July 18, 2004
A Growing Force of Nonworkers
Mr. Bush noted with evident relief that the nation had added 1.5 million jobs since last August.
But neither statement captures properly the shortfall of jobs that has built up over the last three years. An accurate estimate is not one million but four million, and possibly higher.
Consider just one figure. Since June 2000, according to the Bureau of Labor Statistics, the number of adults considered "not in the labor force" - those who don't have jobs and are not looking for them - has grown by about 4.4 million, to 66.6 million.
The political significance is obvious: if the shortage has been formed by millions of additional discouraged job seekers, Mr. Bush will have a much harder time persuading voters that the economy is heading in the right direction.
The economic issue is important in its own right. If the United States has a huge reserve pool of workers, Alan Greenspan and the Federal Reserve may be correct in asserting that the economy has room to expand without big wage increases. That would reduce inflationary pressure and allow the Fed to raise interest rates slowly.
But if workers are being displaced by more fundamental forces, like a growing mismatch between their skills and the needs of the marketplace, the pool of untapped labor could become a cauldron of frustration and resentment.
First, the numbers. According to the Bureau of Labor Statistics, the nation added 112,000 payroll jobs in June, for a total of 131.3 million. For those watching Mr. Bush's scorecard on jobs, that total is 1.5 million higher than it was last August, and down 1.2 million from a peak in March 2001. But the recent increases greatly overstate the job growth.
The United States adult population has been growing about 1.4 million a year. Even if a third of those extra people don't want jobs - choosing, say, to be stay-at-home parents - the potential work force would still have expanded by more than three million since the start of 2001.
The unemployment rate would be much higher than the current 5.6 percent, except that millions of people have dropped out of the work force. In a downturn, it is normal for many people to become so pessimistic that they stop looking for work. It is also normal for them to jump back into the market when prospects improve.
But in this recovery, optimism remains muted. The "labor participation rate," the percentage of people who either have jobs or are looking for them, has barely begun to revive after dropping sharply since 2000.
Among adults in their prime earning years, ages 25 to 54, the work force participation rate has dropped to 82.8 percent from 83.9 percent in 2000. That may seem a minuscule decline, but it is the lowest rate since 1987, and it translates into millions of people. In June 2000, the Labor Department estimated that 62.2 million people over the age of 20 were "not in the labor force." By this June, the number had jumped to 66.6 million. The extra 4.4 million amounted to more than half of the 8.2 million people officially labeled unemployed.
Economists say the trend is beginning to reverse, as people become more optimistic about job prospects.
"It's pretty clear that employers are starting to hire again," said Jared Bernstein, senior economist at the Economic Policy Institute, a liberal research organization. "Even the most cautious employers are being forced to pull the trigger."
Even so, job creation has not come close to the pace reached in previous recoveries, including the "jobless recovery" of the early 1990's.
There is a curious countertrend to the muted picture, but it may not be encouraging: the one group that is working more than ever is people older than 60.

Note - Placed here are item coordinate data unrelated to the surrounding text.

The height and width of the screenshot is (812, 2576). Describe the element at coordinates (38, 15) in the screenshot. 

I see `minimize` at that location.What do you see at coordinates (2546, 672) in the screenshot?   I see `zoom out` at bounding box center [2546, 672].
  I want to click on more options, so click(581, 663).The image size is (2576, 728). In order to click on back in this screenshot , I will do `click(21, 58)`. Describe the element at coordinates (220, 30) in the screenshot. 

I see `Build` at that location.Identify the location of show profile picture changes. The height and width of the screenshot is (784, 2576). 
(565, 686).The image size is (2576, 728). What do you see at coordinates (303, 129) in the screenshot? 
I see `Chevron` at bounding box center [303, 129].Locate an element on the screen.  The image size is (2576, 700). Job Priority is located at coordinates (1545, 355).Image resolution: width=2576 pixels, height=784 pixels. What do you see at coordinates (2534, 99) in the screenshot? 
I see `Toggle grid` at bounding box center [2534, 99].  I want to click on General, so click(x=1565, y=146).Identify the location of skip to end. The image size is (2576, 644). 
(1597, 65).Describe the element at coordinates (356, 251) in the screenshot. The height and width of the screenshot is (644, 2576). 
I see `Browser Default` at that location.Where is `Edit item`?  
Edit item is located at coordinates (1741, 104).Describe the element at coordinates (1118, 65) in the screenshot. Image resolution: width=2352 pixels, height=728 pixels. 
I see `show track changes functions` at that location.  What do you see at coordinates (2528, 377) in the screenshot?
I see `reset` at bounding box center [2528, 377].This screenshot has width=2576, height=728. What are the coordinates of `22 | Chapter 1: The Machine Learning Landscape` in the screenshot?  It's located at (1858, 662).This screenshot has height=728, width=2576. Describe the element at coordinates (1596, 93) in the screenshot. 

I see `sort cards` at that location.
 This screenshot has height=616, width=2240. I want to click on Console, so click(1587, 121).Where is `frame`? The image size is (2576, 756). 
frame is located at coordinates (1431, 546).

Because people remain healthy far later in life, it is not surprising that more are working past the traditional retirement age. According to a recent survey by AARP, 80 percent of baby boomers said they expected to work at least some after they retired.
But many older people are also working because they need the money - because their pensions are too slim, their debt loads too high or their savings too meager. Whatever the reason, older people snapped up about a third of the 1.5 million jobs created since August. About 250,000 went to people 60 to 64 years old, and about the same number to people 65 and up.
The evidence, meanwhile, suggests that the jobs being created pay less than the old jobs that were lost. Stephen S. Roach, chief economist at Morgan Stanley, estimated that 44 percent of the hiring from February to June was in lower-paying jobs and that 81 percent of total job growth over the last year had been in lower-paying occupations like retail sales and transportation.
"A likely persistence of low-quality job creation could jeopardize sustained economic recovery," Mr. Roach wrote recently. "To the extent that it legitimizes perceptions of worker angst, it could also turn into one of the biggest issues in the upcoming U.S. presidential campaign."
WHITE HOUSE officials say that there is no reliable data on whether people are getting good jobs or bad jobs. And though average wages in expanding areas like hospital care and retail sales are lower than in shrinking areas like manufacturing, real income has historically increased even as the industrial mix has changed.
The deeper question is whether American workers have the skills they need for higher-paying work.
Mr. Greenspan has repeatedly warned that the United States faces a growing mismatch between the oversupply of low-skilled workers and the unmet demand for people with specialty training. He has pleaded for big increases in spending on community colleges and vocational training schools. The Bush administration has provided some extra money, but the effort has been long on fanfare and short on cash.
If Mr. Greenspan is right, and if nothing changes, the implications could be grave. The real level of unemployment would remain elevated. Income disparities between the low skilled and the highly skilled would widen. And that reserve of workers deemed not in the labor force would remain on the outside.